I'm continuing on my very un-chronological and no-logic-whatsoever series of featuring my favorite fashion illustrators. (Previously mentioned are Erté and Ohgushi.)
Today it's time for perhaps the greatest of them all; Renée Gruau!
I've always admired the 'less is more' when it comes to illustration (that is, if you know your way around the paper and pencil) and Gruau is a true master in the use of negative space, somewhat continuing the japonisme-inspired style of Touluse-Lautrec. Gruau was also a master with his use of color and patterns, but most of all, his trademark line - strong and simple but total perfection.

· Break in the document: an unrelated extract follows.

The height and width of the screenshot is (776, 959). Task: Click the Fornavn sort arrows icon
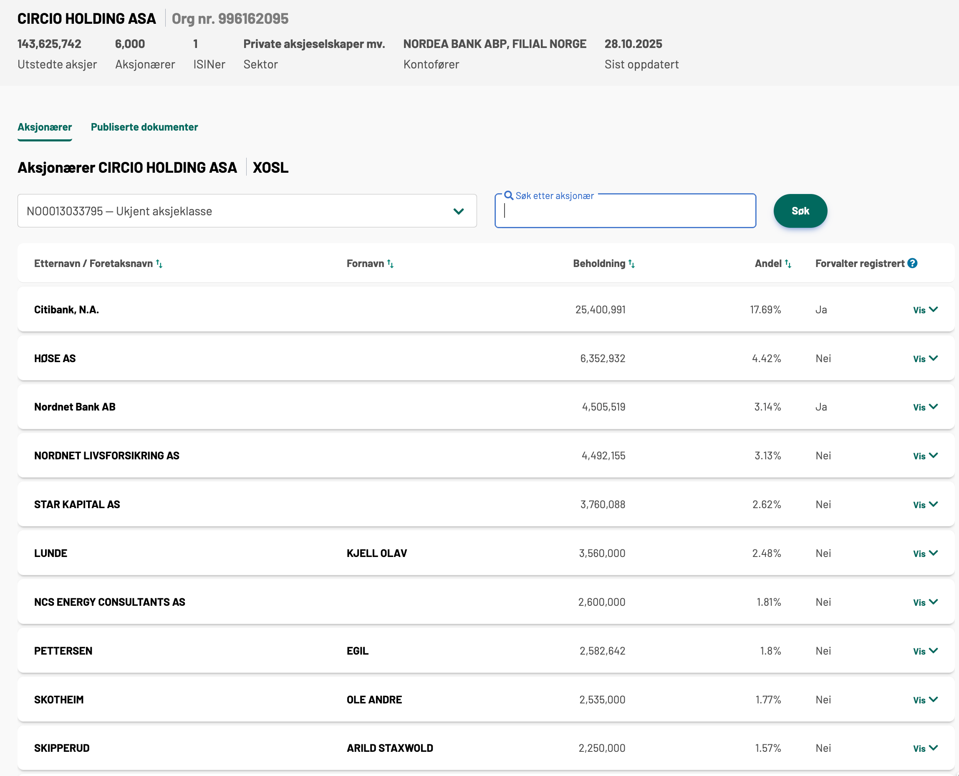point(390,264)
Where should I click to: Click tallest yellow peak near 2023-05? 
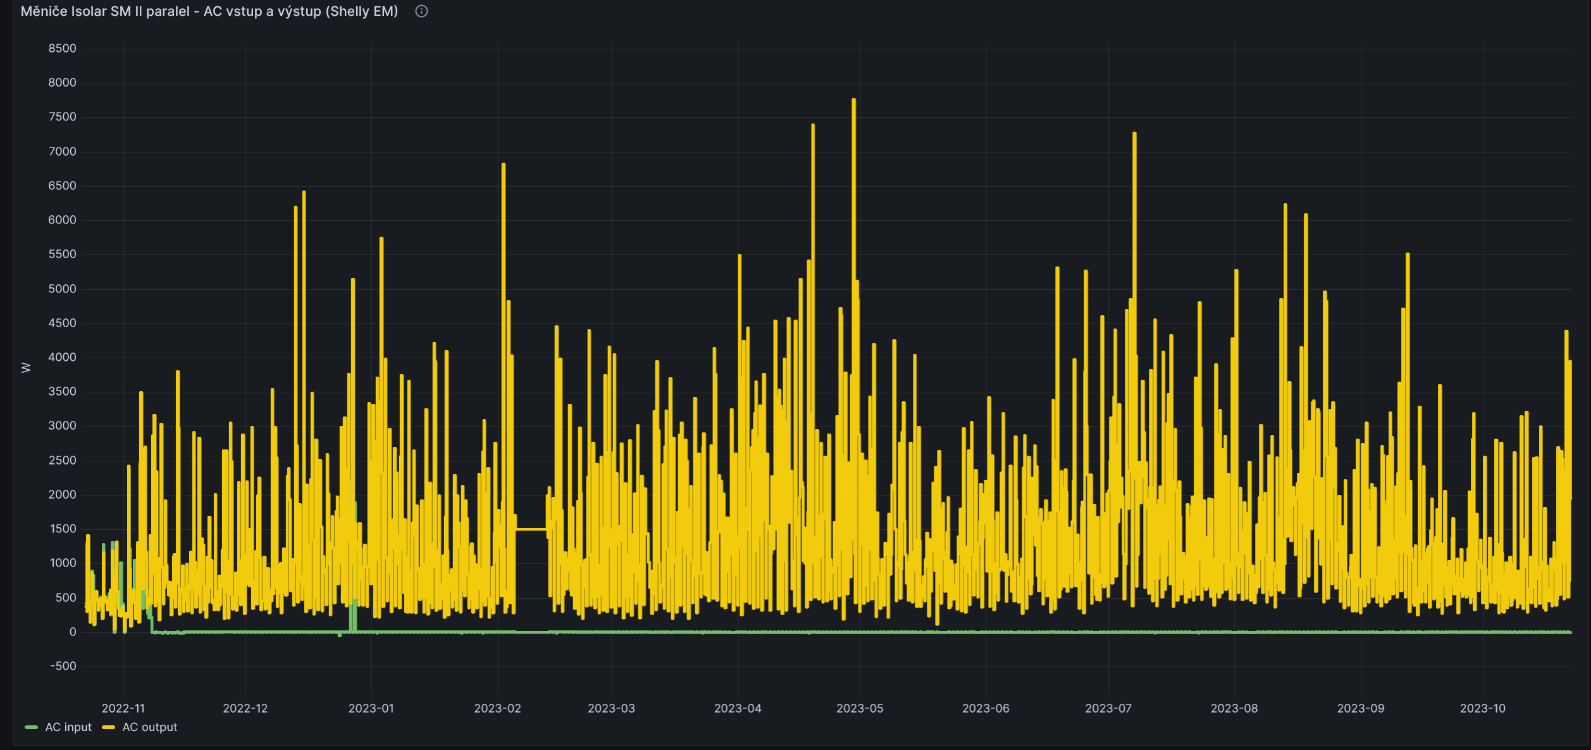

RenéeGruau (1909-2004) was a French-Italian artist and illustrator who worked mainly in Europe but also in New York. He did numerous high style magazine covers, ads and haute couture illustrations for such as Vogue, Harper's Bazaar, Flair, Balenciaga, Givenchy, Dior... He also did posters for The Moulin Rouge and Lido for years. At some point he even did some fashion design himself.
Gruau worked with Dior from the fifties until the late eighties, even at times when fashion photography and digital art had already taken over. Images above from the sixtes.
Obviously an inspiration for the iPod ads?
Great work of pattern and space from the sixties.
I had a hard time picking out images for this post leaving a lot unshown here, so be a darling and go google up images by Gruau! Do it! Now!